Housework wasn’t the only factor changing for women on the home front. “The nature of marriage starts to change,” Dumenil explains. “There's more of a sense, not of equality, but more of companionship between men and women in marriage. The assumption about women's sexuality changes.” Birth control was becoming more widely available, at least for more privileged women, which helped limit family size and allowed women the freedom to explore their sexuality without facing the consequences of unwanted pregnancies.

“At least for some women, there's more freedom in their personal lives [in the 1920s],” Dumenil says. “A little less restriction. And it's not just about sex, although that's part of it, but clothing, dancing, the social world and the like.”

This freedom had limits, however, and marriage always remained the ultimate goal. As Collins writes, only about 10 percent of women in the 1920s kept their jobs after marriage, most of them working-class women whose family needed their paycheck.

Dumenil also points out that the fear of one’s reputation still worried flappers. “There's a sense that you have to be really careful about your sexual activity, for fear that you'll lose your reputation and won't get married...So the flapper's wildness is always, I would say, contained by that."

Scott and Zelda Fitzgerald (Credit: Time Life Pictures/Mansell/The LIFE Picture Collection/Getty Images)
Getty Images / Time Life Pictures / Mansell / The LIFE Picture Collection
Zelda and Scott Fitzgerald.

Zelda Fitzgerald and the end of the Roaring Twenties.

Arguably the most famous flapper of all was Zelda Sayre Fitzgerald, who, before meeting and marrying the novelist F. Scott Fitzgerald, spent her nights whirling around country club dances (and sneaking out to drink and “neck”) with any number of young Alabama gentlemen. After their marriage in 1920, the hard-partying couple lived the ultimate Roaring Twenties lifestyle in both New York City and France. Though Zelda was an artist, a dancer and a writer herself, she would be best known as the muse inspiring her husband’s vivid stories of life in the Jazz Age, which are often credited with creating the enduring image of the flapper. By the late ‘20s, however, Scott’s drinking and Zelda’s mental illness drove them apart. In 1930, Zelda had a nervous breakdown, and she would spend the rest of her life in sanatoriums.

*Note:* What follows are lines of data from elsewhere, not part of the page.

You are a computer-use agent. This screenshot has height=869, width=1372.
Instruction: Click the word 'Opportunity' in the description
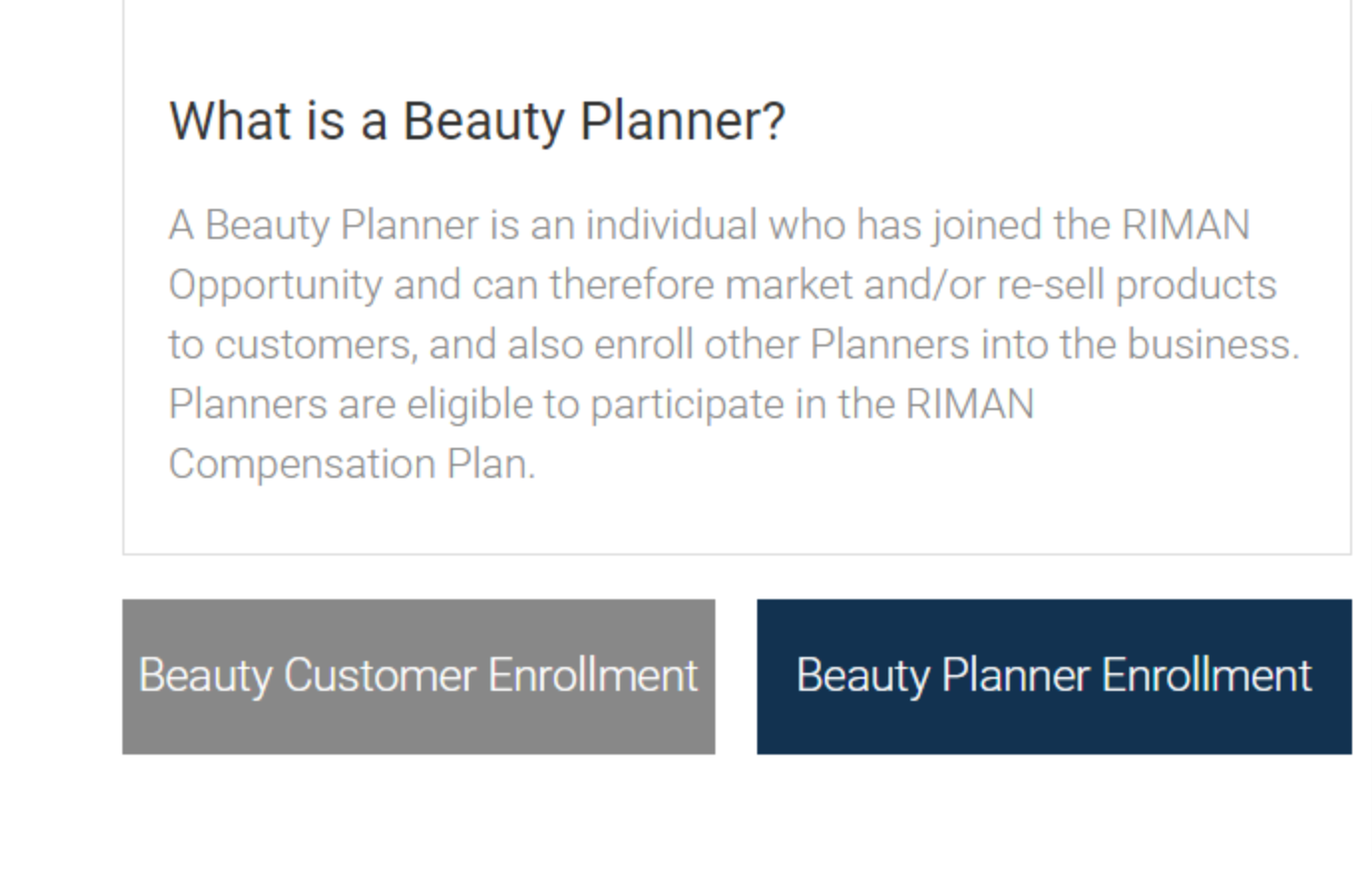[275, 286]
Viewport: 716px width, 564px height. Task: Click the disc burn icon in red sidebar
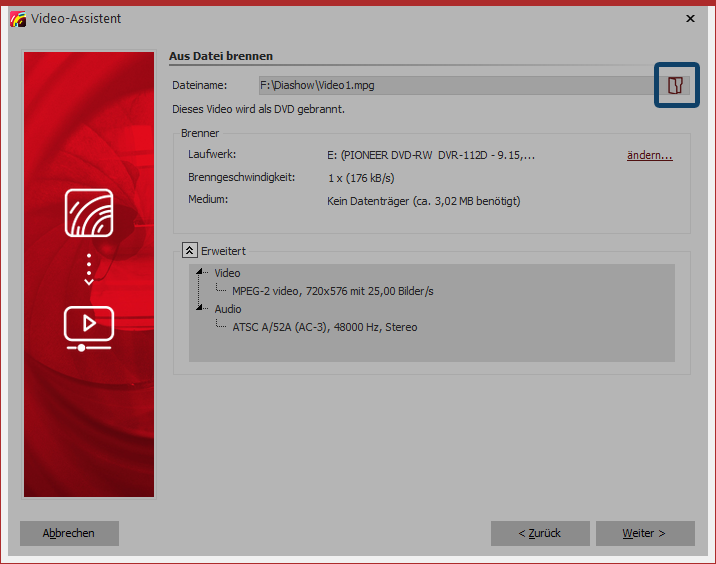pos(89,212)
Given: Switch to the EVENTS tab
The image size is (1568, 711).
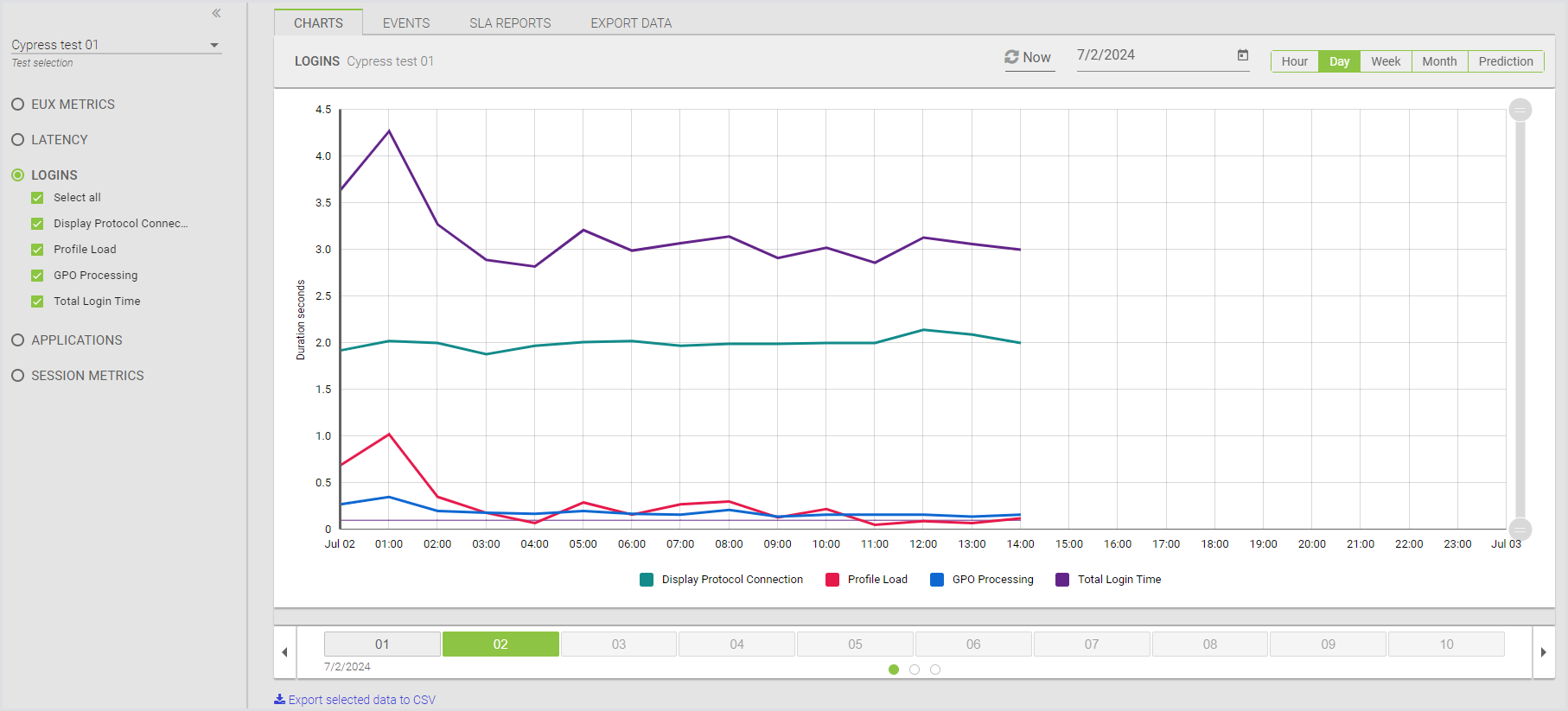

In some ways, Zelda’s decline paralleled that of the flapper image she embodied. The stock market crash of October 1929 effectively marked the end of the Roaring Twenties, an era F. Scott Fitzgerald would later call “the most expensive orgy in history.” By the onset of the Great Depression, Hollywood and the mass media had moved on from the flappers, and in the 1930s women’s fashion would revert to more traditional styles, with accentuated waists and longer hemlines.

The spirit of the flappers lives on.

Some changes that occurred in the 1920s endured. Though the Depression wiped out much of America’s prosperity and consumer confidence, the nation’s mass consumer culture would eventually re-emerge, stronger than ever.

In the decades to come, more and more women would pursue higher education and enter political life as activists, lobbyists or lawmakers. The transformation of sexual mores and family life that occurred in the 1920s also persisted. “Changes in the family, the movement toward smaller families, birth control, fewer restraints in private life," Dumenil says—these changes were "permanent.”